Written instruction — Which of the lines below contain the word "activity"? Report each of those lines in full.

+--

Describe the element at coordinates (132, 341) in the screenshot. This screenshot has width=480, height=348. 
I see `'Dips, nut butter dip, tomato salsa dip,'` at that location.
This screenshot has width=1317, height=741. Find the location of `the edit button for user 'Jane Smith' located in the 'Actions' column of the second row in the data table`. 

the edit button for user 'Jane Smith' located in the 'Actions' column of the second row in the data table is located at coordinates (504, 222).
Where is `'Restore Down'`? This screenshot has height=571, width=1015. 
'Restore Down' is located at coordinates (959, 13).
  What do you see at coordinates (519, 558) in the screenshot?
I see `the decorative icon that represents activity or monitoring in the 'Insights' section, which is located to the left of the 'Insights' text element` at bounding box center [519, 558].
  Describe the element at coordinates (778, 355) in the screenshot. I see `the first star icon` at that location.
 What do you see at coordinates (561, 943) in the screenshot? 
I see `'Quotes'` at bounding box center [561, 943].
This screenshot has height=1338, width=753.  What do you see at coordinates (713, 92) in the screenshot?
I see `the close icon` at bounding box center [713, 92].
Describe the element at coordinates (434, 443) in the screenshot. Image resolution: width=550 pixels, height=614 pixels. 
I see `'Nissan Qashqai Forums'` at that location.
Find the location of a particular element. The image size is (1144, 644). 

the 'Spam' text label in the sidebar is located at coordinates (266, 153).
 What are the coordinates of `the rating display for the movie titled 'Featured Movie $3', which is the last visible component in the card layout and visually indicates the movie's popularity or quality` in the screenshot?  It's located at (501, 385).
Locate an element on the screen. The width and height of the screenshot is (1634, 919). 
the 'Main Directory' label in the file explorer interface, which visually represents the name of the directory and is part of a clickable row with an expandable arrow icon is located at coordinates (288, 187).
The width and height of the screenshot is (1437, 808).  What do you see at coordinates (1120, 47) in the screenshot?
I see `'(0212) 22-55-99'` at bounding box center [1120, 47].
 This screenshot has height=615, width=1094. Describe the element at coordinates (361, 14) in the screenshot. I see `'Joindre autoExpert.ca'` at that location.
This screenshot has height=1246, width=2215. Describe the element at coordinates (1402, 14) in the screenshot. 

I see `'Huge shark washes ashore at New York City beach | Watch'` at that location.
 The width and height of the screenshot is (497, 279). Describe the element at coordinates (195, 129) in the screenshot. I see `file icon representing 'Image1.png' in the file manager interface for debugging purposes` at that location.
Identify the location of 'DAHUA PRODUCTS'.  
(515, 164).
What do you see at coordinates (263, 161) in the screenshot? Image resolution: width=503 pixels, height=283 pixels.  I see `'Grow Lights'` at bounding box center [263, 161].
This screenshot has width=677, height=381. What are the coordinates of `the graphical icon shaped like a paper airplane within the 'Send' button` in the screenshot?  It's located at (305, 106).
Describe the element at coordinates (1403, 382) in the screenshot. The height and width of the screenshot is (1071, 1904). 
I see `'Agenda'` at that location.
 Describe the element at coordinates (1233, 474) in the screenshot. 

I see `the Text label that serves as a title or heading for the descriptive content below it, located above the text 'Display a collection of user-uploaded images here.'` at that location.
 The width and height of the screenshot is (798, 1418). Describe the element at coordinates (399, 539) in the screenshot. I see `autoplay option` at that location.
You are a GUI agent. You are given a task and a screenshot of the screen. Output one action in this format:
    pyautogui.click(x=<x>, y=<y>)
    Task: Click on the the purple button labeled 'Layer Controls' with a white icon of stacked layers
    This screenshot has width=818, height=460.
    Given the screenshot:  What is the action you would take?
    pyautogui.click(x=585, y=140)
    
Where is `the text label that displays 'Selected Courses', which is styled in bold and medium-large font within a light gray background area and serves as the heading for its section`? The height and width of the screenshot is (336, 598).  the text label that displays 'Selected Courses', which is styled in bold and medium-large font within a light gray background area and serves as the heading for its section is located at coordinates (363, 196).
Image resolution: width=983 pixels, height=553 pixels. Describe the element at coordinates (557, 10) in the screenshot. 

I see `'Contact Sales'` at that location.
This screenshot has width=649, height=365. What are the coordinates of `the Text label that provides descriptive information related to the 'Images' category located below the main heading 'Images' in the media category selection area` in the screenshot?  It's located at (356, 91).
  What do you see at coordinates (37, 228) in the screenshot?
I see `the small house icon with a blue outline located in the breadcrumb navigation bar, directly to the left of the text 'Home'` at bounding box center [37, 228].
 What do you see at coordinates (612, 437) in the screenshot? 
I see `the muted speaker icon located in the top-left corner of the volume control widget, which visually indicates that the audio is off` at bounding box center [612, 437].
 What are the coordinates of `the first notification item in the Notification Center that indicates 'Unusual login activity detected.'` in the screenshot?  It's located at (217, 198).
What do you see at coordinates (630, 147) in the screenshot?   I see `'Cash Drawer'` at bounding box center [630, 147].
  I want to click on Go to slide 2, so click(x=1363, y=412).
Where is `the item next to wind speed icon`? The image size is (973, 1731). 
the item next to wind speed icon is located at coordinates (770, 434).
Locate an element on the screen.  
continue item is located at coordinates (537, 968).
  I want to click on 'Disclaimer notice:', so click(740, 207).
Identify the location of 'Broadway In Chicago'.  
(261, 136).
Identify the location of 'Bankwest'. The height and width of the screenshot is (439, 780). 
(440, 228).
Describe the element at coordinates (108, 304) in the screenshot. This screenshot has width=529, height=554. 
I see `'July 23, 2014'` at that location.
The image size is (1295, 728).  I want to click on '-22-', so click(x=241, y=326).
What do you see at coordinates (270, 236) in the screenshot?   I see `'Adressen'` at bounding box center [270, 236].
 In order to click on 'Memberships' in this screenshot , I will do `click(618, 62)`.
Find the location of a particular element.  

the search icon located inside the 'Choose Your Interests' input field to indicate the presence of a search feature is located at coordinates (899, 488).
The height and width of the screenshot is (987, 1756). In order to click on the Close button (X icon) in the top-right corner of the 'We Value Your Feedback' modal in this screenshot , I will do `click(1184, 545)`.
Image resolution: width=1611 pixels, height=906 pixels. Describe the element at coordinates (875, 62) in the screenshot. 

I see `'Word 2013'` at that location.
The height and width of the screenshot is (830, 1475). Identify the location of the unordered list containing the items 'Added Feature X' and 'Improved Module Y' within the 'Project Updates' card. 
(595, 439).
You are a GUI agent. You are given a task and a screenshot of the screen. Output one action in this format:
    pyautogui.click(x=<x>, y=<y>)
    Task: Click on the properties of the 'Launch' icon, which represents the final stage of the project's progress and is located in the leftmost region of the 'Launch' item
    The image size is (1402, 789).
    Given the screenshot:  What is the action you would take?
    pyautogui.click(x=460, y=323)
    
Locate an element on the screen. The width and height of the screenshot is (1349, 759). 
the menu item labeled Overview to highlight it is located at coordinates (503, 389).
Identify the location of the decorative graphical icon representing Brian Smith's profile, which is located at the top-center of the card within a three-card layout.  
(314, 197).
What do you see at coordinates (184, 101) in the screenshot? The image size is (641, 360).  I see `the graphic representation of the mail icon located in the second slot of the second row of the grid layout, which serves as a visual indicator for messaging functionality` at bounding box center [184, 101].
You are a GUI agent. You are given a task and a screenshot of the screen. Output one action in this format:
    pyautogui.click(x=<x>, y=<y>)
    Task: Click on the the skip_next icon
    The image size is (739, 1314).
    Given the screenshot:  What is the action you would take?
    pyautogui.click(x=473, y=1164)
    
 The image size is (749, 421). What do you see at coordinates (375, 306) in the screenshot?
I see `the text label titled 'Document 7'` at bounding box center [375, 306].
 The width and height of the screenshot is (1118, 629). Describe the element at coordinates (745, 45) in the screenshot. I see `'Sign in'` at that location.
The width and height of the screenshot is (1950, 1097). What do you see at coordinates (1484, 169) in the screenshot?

+--

Task solution —
I see `the decorative icon that represents activity or monitoring in the 'Insights' section, which is located to the left of the 'Insights' text element` at bounding box center [519, 558].
 What are the coordinates of `the first notification item in the Notification Center that indicates 'Unusual login activity detected.'` in the screenshot?  It's located at (217, 198).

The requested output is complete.